More than half of the world’s population is currently living in cities, and most of us have first-hand experience of urban life in different cities. Have you ever wondered why your neighbourhood is changing and what processes are behind it? Would you like to make sense of your own daily observations and understand them in a broader sociological context?
This module will discuss critical theoretical and empirical perspectives in urban sociology. Cities provide important contexts for thinking about the relationships between social processes and spatial forms, as dynamic sites of social inequalities, complex social relations, and socioeconomic change. Globalisation, neoliberalism and immigration are all big social processes affecting and shaping cities and their residents’ everyday lives. Through in-depth readings and lectures, you will explore classic and contemporary theoretical perspectives and issues on the modern and contemporary city, related to global cities and mega-cities as well as smaller cities, social exclusion and difference, community and social relations in the city, gentrification and urban transformation, urban poverty and public space.
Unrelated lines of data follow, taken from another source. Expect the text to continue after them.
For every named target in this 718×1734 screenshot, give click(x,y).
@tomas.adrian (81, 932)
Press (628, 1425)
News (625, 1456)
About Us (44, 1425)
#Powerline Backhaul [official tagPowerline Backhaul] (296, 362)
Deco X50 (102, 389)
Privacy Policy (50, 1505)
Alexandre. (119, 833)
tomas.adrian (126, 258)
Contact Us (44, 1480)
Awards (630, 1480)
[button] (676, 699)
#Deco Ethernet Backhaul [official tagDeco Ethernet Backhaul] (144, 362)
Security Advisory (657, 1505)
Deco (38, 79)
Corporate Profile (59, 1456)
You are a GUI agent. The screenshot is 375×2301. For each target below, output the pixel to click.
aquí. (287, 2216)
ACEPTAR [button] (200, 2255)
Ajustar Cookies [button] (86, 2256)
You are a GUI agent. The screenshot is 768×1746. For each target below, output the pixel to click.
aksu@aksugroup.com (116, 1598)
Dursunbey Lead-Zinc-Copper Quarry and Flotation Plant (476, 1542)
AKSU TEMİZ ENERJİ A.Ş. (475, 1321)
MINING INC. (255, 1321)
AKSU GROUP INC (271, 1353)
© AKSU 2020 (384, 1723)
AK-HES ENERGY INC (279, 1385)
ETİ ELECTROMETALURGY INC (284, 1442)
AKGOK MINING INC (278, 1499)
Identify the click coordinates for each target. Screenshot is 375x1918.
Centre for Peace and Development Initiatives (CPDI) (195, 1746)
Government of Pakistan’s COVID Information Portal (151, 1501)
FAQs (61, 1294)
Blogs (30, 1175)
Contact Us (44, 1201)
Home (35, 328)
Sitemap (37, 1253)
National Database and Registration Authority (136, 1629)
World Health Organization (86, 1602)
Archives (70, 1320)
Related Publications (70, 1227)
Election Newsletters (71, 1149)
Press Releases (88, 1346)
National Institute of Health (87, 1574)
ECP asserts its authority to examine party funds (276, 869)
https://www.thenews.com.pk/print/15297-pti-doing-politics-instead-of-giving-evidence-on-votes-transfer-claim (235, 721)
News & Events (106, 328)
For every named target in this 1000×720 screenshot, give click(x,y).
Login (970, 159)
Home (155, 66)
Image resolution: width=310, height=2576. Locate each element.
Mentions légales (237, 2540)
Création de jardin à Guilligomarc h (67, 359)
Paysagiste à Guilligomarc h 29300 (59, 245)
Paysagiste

We will also explore these perspectives and issues with reference to a range of international empirical examples.
All students will be asked to conduct a small-scale empirical research project (observation, interview or visual representation) of their own and theoretically connect it with that week's topic. PGT students will present it in the seminar, while UG students will submit it in written form (500 words). Final marking will be based and the small-scale work (15%) and a critical and theoretical essay of 4,000-word (PGT) / 2,500-word (UG) (85%).